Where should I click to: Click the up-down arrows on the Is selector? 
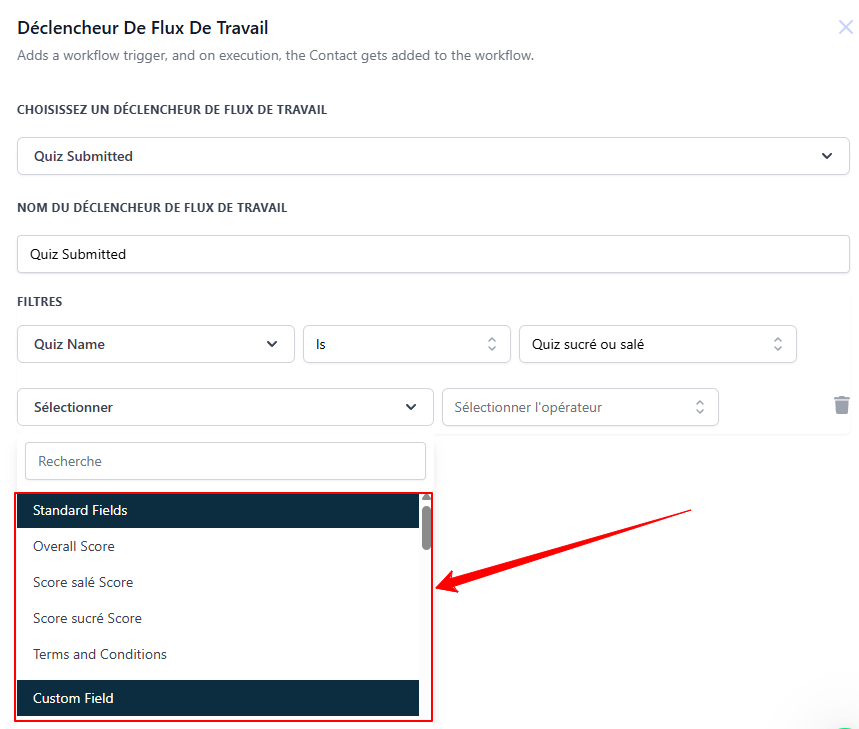[x=492, y=344]
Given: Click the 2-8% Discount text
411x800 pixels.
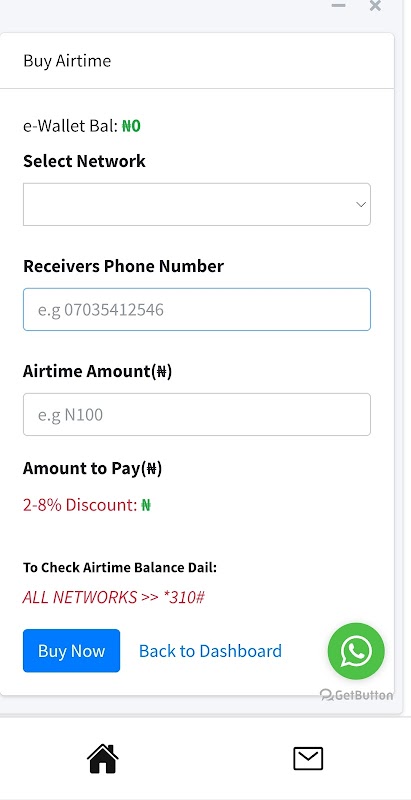Looking at the screenshot, I should click(80, 505).
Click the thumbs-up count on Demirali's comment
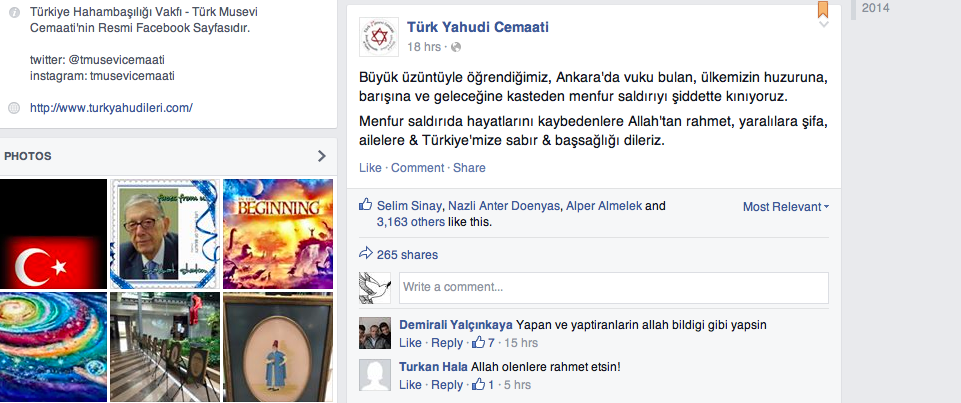Screen dimensions: 961x403 [x=483, y=342]
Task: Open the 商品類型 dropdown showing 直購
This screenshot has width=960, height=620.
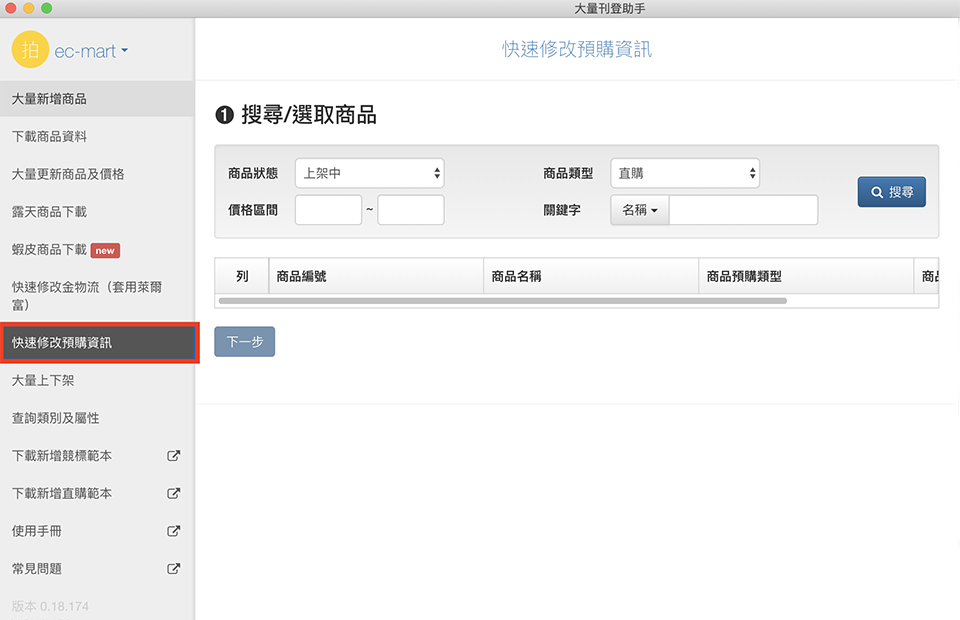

* [Work to be completed] Restate the listing above word for word, and skip the pictures.

* [Response area]
Where should I click to: Click the up-down arrows on the Is selector? 
[x=492, y=344]
Given: Click the 2-8% Discount text
411x800 pixels.
Looking at the screenshot, I should click(80, 505).
Click the thumbs-up count on Demirali's comment
Screen dimensions: 961x403 [x=483, y=342]
Task: Open the 商品類型 dropdown showing 直購
This screenshot has width=960, height=620.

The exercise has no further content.